--- DATA TO EXAMINE Enclosed Below ---

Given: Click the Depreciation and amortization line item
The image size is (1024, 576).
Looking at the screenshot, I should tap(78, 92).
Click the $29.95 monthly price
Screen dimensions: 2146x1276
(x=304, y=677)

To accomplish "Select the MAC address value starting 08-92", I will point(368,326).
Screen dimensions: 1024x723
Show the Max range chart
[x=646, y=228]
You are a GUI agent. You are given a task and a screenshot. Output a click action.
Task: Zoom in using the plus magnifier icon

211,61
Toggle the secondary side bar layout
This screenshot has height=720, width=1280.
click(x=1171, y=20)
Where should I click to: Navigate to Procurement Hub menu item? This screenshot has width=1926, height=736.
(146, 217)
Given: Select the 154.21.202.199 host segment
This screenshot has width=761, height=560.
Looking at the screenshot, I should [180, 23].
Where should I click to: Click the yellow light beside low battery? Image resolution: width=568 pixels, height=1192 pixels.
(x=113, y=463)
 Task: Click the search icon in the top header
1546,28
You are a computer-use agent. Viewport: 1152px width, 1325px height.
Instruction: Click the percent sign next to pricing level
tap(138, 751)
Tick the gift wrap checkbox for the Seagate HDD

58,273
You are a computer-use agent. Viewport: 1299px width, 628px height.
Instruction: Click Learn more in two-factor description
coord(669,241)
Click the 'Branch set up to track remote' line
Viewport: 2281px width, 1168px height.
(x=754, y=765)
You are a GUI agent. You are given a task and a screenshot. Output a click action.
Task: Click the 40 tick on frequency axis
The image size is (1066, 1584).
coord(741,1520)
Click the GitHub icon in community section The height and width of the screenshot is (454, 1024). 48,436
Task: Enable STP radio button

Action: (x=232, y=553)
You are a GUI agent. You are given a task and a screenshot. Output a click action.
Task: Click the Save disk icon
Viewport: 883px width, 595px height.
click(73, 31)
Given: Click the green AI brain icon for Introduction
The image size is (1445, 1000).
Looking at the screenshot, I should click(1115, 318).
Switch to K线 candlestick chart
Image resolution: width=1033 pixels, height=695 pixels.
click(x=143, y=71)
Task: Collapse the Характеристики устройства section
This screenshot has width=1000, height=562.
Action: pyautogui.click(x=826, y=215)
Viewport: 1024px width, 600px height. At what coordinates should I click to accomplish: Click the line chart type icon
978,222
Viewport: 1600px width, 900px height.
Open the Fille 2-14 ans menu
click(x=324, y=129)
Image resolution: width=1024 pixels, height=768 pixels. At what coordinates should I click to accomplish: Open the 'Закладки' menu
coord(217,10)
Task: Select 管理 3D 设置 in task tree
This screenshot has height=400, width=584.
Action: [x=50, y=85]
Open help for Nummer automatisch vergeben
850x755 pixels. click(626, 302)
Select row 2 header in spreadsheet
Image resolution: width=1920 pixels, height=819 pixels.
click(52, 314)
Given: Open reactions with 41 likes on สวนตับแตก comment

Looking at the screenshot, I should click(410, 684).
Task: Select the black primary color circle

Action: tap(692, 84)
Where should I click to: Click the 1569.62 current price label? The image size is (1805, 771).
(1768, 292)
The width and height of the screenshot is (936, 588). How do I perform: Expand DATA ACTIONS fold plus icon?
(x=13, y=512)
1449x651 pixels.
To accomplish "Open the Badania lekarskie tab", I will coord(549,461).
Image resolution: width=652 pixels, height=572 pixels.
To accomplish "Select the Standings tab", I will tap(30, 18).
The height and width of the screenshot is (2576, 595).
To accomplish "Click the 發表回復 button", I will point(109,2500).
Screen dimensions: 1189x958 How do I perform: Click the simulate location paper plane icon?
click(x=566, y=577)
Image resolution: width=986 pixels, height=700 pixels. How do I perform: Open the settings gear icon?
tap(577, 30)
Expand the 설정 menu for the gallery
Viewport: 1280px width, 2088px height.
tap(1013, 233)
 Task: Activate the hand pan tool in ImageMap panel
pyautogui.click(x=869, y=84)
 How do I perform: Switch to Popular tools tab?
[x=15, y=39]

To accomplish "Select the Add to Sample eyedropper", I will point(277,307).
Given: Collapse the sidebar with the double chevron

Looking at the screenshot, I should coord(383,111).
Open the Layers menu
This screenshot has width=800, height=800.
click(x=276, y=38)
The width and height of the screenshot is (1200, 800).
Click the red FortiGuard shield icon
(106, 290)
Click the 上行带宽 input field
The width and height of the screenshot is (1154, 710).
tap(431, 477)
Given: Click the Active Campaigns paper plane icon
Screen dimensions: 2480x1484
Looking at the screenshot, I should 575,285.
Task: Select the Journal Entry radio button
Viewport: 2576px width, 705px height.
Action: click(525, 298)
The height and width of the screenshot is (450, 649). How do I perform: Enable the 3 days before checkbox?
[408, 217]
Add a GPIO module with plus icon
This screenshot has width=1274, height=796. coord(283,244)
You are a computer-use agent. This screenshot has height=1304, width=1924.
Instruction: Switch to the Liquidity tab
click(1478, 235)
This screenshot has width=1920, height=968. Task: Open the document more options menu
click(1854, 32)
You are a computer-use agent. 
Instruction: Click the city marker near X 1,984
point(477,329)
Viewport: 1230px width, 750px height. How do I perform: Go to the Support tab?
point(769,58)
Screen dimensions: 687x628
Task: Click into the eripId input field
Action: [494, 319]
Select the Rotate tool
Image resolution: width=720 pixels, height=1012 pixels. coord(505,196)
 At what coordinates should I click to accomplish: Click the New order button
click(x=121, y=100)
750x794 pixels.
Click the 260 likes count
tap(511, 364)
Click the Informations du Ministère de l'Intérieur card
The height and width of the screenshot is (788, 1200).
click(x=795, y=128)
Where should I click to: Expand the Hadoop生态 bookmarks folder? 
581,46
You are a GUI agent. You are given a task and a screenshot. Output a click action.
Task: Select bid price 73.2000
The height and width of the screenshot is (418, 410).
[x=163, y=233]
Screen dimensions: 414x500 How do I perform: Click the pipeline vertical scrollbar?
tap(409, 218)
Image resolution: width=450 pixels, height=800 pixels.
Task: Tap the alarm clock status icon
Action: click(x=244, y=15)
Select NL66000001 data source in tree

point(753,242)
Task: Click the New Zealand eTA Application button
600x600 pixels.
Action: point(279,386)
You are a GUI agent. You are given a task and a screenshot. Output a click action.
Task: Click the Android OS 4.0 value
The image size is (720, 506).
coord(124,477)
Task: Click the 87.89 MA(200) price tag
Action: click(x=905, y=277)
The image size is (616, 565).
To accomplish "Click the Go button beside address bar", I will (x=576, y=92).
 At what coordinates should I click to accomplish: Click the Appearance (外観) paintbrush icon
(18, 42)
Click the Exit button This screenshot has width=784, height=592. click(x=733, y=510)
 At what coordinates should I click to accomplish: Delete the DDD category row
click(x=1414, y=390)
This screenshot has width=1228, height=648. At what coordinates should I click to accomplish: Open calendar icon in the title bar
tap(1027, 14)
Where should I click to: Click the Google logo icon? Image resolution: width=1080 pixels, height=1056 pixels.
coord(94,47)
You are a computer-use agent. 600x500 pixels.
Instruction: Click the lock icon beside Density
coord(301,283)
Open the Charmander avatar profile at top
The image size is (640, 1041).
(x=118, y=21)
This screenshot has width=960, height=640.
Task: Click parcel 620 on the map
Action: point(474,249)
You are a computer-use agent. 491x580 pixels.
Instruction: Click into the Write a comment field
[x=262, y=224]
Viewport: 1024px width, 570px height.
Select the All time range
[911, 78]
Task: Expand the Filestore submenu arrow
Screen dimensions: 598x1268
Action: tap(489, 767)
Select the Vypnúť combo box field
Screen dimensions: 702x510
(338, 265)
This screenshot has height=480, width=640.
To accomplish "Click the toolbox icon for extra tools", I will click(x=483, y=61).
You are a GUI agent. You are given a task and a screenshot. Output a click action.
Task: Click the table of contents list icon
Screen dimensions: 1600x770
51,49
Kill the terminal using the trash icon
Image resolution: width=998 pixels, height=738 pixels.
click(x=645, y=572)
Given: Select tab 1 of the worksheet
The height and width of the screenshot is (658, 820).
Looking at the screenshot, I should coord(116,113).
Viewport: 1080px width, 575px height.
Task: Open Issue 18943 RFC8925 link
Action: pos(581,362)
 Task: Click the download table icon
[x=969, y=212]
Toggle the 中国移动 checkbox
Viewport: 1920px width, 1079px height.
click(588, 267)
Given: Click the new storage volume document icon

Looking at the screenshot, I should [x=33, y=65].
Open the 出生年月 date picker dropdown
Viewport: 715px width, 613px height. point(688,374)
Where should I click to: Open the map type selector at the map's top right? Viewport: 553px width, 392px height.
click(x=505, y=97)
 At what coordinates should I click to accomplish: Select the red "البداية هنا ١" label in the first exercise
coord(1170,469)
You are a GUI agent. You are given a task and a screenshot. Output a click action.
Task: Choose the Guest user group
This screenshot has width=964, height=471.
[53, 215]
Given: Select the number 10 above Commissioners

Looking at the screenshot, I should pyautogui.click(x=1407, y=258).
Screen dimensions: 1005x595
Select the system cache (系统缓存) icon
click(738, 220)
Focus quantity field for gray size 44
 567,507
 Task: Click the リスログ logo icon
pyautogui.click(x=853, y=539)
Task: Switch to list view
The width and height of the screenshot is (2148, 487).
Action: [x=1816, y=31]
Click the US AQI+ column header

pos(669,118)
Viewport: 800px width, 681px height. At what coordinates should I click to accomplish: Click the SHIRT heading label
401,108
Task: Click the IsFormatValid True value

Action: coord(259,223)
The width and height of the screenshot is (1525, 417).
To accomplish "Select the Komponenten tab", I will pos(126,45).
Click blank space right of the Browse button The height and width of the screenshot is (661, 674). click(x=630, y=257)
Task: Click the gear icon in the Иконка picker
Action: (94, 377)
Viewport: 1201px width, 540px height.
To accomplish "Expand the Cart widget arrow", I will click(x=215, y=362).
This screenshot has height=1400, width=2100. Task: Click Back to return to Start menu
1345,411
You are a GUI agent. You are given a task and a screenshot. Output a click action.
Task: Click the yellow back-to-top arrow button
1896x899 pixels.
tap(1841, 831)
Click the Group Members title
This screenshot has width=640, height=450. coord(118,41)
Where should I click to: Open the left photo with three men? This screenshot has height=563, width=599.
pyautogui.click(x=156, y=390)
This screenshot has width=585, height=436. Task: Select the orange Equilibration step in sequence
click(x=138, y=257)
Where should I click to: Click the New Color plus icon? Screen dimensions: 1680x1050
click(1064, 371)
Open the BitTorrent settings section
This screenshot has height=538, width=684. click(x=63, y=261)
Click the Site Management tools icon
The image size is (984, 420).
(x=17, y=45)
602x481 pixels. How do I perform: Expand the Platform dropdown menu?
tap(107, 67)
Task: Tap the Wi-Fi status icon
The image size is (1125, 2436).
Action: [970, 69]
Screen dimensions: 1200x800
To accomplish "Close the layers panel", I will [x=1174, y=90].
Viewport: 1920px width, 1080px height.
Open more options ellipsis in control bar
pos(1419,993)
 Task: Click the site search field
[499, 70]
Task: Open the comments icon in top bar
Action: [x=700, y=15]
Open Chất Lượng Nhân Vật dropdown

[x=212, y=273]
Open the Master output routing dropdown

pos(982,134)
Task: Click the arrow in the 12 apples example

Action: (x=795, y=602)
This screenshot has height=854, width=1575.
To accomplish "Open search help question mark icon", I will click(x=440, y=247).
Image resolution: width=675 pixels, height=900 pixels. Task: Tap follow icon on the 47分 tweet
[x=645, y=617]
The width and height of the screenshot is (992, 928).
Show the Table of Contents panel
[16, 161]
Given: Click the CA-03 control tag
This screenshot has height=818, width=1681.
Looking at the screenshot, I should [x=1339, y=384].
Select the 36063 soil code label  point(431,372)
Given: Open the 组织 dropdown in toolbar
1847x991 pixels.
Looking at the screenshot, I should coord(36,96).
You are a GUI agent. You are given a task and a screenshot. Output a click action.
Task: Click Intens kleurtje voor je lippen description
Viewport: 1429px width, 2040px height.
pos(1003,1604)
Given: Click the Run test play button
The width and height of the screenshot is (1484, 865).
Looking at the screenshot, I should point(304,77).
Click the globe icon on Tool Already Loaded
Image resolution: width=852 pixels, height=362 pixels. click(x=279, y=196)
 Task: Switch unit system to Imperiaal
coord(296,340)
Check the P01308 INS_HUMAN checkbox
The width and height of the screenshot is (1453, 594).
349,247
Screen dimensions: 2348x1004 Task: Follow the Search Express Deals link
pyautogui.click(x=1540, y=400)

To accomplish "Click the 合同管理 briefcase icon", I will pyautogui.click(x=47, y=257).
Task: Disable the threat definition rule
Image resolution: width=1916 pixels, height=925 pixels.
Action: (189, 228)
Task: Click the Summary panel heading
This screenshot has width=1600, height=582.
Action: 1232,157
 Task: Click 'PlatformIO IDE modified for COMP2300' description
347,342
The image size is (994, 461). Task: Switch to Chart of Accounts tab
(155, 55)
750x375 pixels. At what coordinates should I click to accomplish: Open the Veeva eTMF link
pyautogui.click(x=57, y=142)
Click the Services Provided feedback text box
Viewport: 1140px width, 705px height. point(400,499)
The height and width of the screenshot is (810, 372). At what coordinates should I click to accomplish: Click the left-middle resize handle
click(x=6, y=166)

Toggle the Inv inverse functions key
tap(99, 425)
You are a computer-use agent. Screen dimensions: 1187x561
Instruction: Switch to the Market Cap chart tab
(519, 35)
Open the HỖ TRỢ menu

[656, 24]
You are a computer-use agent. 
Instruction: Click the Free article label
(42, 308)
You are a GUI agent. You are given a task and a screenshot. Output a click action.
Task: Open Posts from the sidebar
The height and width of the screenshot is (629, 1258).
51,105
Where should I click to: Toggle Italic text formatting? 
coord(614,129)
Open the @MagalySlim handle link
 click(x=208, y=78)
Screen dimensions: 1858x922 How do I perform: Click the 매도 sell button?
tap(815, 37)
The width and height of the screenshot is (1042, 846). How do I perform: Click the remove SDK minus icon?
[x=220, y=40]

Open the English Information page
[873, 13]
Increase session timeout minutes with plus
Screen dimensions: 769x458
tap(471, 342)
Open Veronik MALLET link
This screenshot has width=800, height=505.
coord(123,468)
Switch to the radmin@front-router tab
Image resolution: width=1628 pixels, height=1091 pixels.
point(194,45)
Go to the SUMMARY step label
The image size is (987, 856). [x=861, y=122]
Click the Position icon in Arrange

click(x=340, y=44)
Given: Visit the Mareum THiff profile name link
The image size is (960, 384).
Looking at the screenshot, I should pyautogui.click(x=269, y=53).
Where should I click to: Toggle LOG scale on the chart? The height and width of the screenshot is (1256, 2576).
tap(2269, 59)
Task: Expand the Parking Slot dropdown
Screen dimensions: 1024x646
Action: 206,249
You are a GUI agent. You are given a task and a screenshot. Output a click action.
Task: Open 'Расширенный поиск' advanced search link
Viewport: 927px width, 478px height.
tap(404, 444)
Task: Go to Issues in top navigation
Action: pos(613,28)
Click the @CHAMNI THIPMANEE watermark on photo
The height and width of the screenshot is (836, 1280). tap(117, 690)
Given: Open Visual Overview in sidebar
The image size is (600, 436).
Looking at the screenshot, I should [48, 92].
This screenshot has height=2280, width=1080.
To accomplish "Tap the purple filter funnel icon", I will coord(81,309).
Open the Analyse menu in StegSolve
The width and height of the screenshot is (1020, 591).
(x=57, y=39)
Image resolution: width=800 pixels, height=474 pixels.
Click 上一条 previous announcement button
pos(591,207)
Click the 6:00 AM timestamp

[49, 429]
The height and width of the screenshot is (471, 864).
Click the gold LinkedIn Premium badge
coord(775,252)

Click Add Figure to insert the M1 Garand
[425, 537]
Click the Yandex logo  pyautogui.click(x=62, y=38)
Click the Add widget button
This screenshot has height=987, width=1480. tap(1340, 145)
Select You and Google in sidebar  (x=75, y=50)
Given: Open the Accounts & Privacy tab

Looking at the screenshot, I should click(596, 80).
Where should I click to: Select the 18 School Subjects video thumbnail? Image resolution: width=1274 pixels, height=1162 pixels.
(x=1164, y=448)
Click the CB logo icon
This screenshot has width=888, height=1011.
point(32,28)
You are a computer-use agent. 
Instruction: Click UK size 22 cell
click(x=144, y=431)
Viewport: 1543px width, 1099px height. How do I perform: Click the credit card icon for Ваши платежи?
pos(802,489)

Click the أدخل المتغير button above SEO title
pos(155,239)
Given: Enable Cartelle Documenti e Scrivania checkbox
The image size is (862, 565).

--- End of Enclosed DATA TO EXAMINE ---

*TASK DETAILS:*
Pull out every line holding "address" from the records above, and copy it.

*ANSWER BOX:*
To accomplish "Select the MAC address value starting 08-92", I will point(368,326).
To accomplish "Click the Go button beside address bar", I will (x=576, y=92).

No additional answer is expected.